The Tale of the Rwandan Genocide

We all are little men serving great causes, but because the cause is so great, something of that greatness falls upon us also. This is the story of Paul Rusesabagina, the manager of the Hotel des Diplomates in Kigali, Rwanda. This is the story of all those people who were slaughtered in the 100 day, 1994 genocide. This is the story of how the safeguards of peace turned their backs and watched an African nation in flames and covered in blood. This is the story of a genocide, the Rwandan genocide.

April 6, 1994, was the start of the bloodiest massacre in the history of an African nation. The Hutus began to slaughter the Tutsi population terming them as cockroaches and the root cause for all the problems faced by the nation. The genocide was primarily the action of two extremist Hutu militias, the Interahamwe (military wing of the MRND) and the Impuzamugambi (military wing of the CDR), against dissenters to their Hutu extremism. The Rwandan Prime Minister Jean Kambanda revealed, in his testimony, before the International Criminal Tribunal, that the genocide was openly discussed in cabinet meetings and UN had information about the genocide.

Paul Rusesabagina, who was a mixed Hutu and Tutsi, could not flee the country as his wife was a Tutsi. During the 1994 Rwandan genocide Rusesabagina used his influence and connections as temporary manager of the ‘Mille Collines’ to shelter 1,268 Tutsis and moderate Hutus from being slaughtered by the Interahamwe militia.

The international community retrieved their forces and left the Rwandans all alone.

The hotel was not safe when the UN troops left the country. Rusesabagina used his influence to ensure the safety of more than 1,000 Tutsi and moderate Hutu civilians staying in the hotel.

He recalled in his book, An Ordinary Man , how horrifying the killings were –

“We all knew we would die, no question. The only question was how. Would they chop us in pieces? With their machetes they would cut your left hand off. Then they would disappear and reappear a few hours later to cut off your right hand. A little later they would return for your left leg etc. They went on till you died. They wanted to make you suffer as long as possible. There was one alternative: you could pay soldiers so they would just shoot you.”

After more than 8,00,000 Rwandans had been slaughtered on basis of purity of their blood, the United Nations and its powerful western allies came back to help the innocent to flee the country. The first attempt however failed when the UN convoy with Rusesabagina’s wife and children and other Tutsi was attacked on their way to the airport. The convoy was safely brought back to the hotel again where Rusesabagina had stayed back as he felt that the people at the hotel needed him.

Rusesabagina is just one man who didn’t even posses a gun. But circumstances made him stand up for a cause, a cause to save the life of more than 1,000 civilians who he had sheltered in the hotel. He was just an ordinary man in extraordinary circumstances.

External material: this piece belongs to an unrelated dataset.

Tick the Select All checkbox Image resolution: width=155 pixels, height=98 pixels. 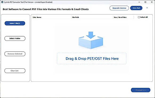139,17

He was awarded the US Presidential Medal for Freedom by George W Bush in 2005.

The genocide is not the story of one man; it is a recital of thousands of people of that African nation who suffered a mass killing in the name of class difference.

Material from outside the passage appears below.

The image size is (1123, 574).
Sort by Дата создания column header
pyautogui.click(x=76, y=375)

The genocide which killed more than 10,00,000 Rwandans, made one point loud and clear, that political and economical stability of a nation depends only on the power a nation possesses. It also made clear that United Nations is nothing else but a puppet in the hands of the western powerhouses.

Every genocide the continent witnessed has made the world realise that the situations faced by Africa then was a by-product of what the westerners had left for them. Even then, what did they do? They just watched the news, felt sad for those who were dying directly and indirectly because of them, switched the tube off and merrily sat down for dinner thanking God for everything.